LiAmi and Tzvika Graiver welcome arriving B’nei Menashe at Ben-Gurion Airport in 2018

That’s what KeepOlim tries to do. Although it operates on a small budget that comes from private contributions, it offers new immigrants a wide range of services, such as free contract reviews for olim buying apartments or entering into other agreements, free or low-cost psychological counseling and therapy, job hunting, and so on, all provided by volunteers who are often professionals in their fields. LiAmi believes that were it not for KeepOlim, many new immigrants would have left Israel long ago.

“Let’s face it,” he says. “No one wants to admit it, but the Aliyah dropout rate is appalling. Although I don’t have exact statistics, and the official figures are much lower, my own estimate is that over fifty percent of the Americans who make Aliyah go back in the end to America and fifty percent of the French to France.
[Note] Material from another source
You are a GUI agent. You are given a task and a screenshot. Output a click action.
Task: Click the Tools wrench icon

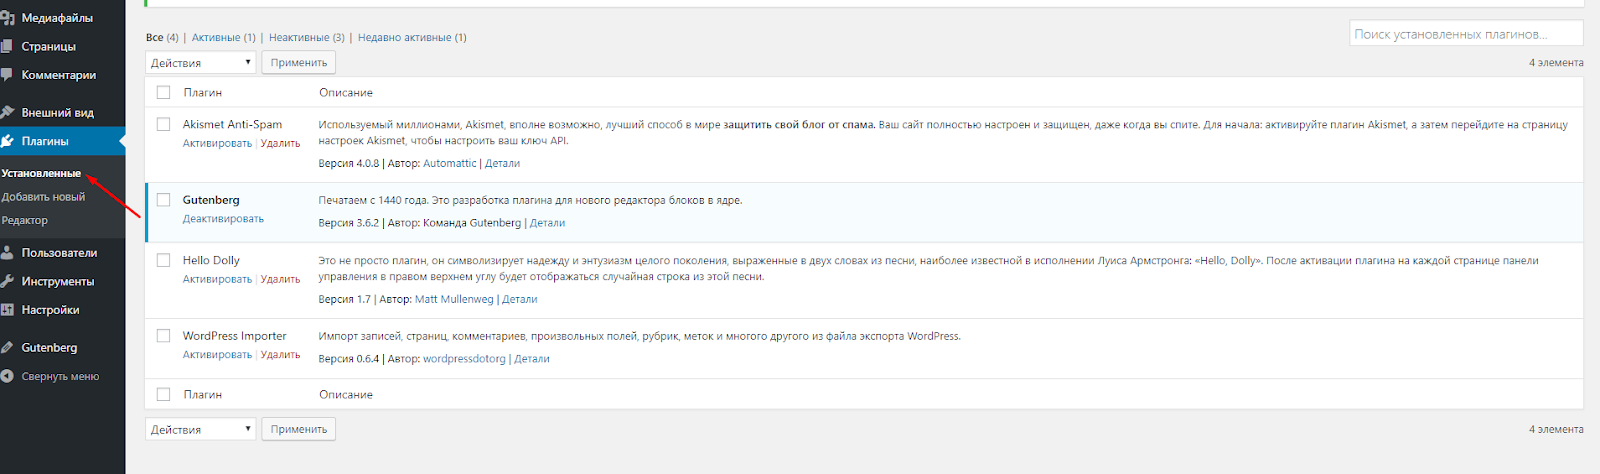pos(7,282)
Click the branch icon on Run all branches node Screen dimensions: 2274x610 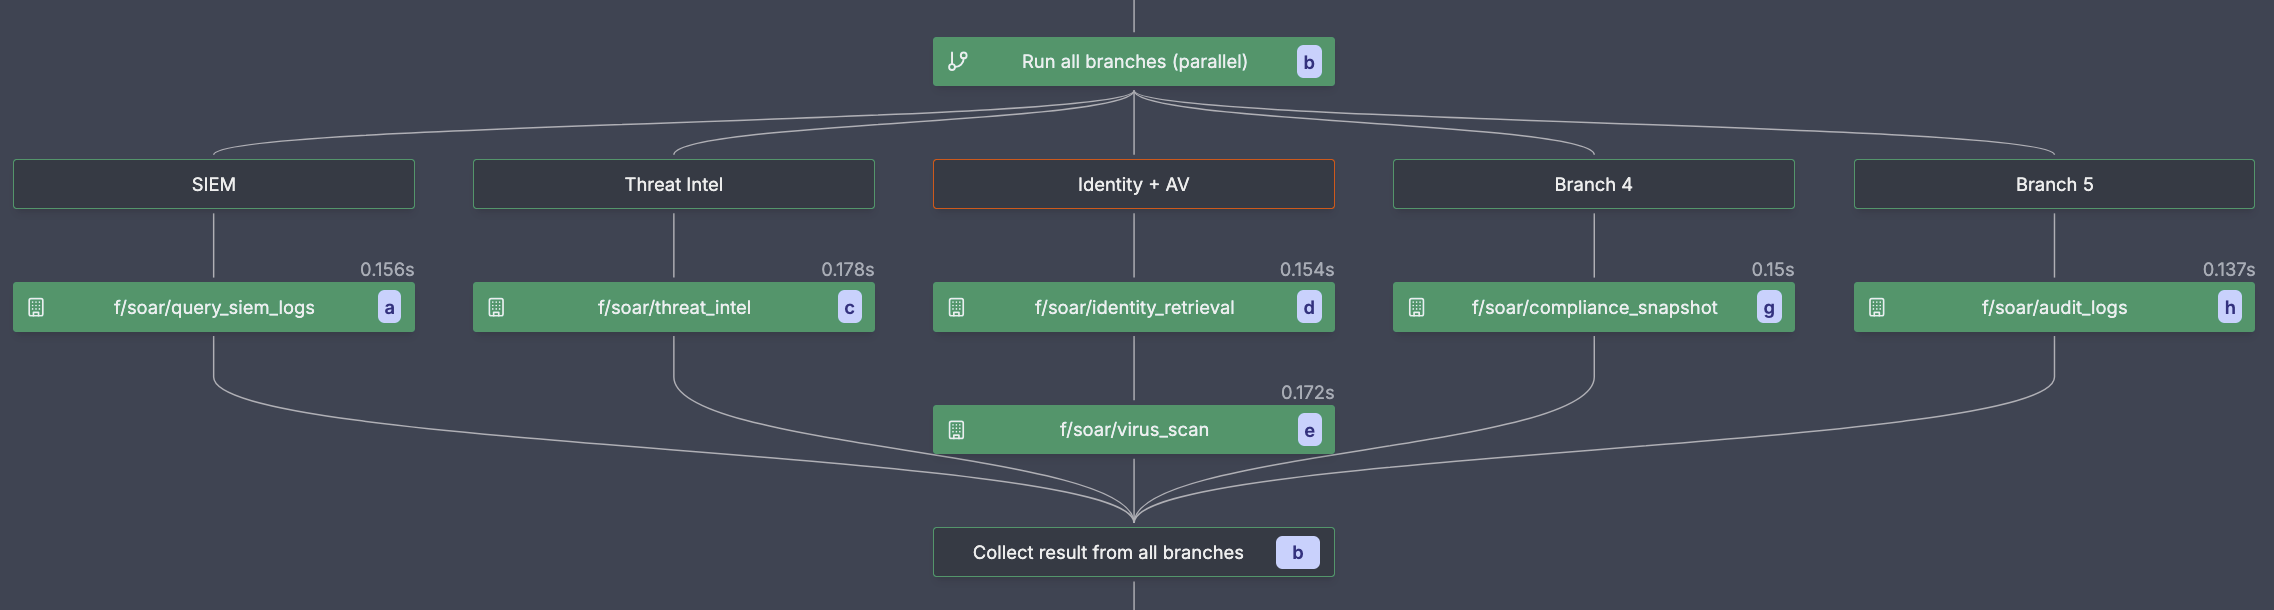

A third of the Russians and Ukrainians leave, too. They just can’t manage to make it here. Some literally depart in the middle of the night because they’re embarrassed or ashamed to be leaving and their hearts are broken at have given up a lifelong dream.”

It’s not, LiAmi says, that other countries are easy for immigrants, either. “But other countries,” he goes on, “don’t recruit immigrants. They don’t make them promises and fail to keep them. Olim to Israel are told all the time, ‘Come! Don’t worry! You’ll have work, you’ll have affordable housing, you’ll have everything you need,’ only to find it isn’t true. They feel cheated and doubly disappointed, I don’t try to convince any of them to stay in Israel. But if someone tells me that they want to stay, I do everything I can to help. Tell me you’re leaving for lack of a job, I’ll try to find you a job. Tell me it’s for emotional reasons, I’ll find you counseling. Tell me you’re hungry, I’ll find you food. We’re fighting this battle in the trenches.”

The B’nei Menashe, LiAmi observes, are in a different category, partly because their strong religious faith buoys them up and partly because, coming from a poor and relatively underdeveloped region of the world, they do not have the expectations that Western immigrants do. Nor have they have a Western economy to return to. Almost none have voluntarily left Israel to date.

And yet, LiAmi says, B’nei Menashe who have computers and smartphones know about KeepOlim and many have turned to it over the years. “They may not leave the country but they’re not being prepared to succeed in it, either,” he observes. “They come, and they go through conversion courses and convert, and they’re given Hebrew lessons – so far, so good. But no one is preparing them for the job market in Israel. No one is teaching them a trade or line of work to enable them to get ahead. And they could get ahead. I’ve talked with many of them. They’re smart people. They just need the training they’re not getting. They need to be helped not less but more than other olim.”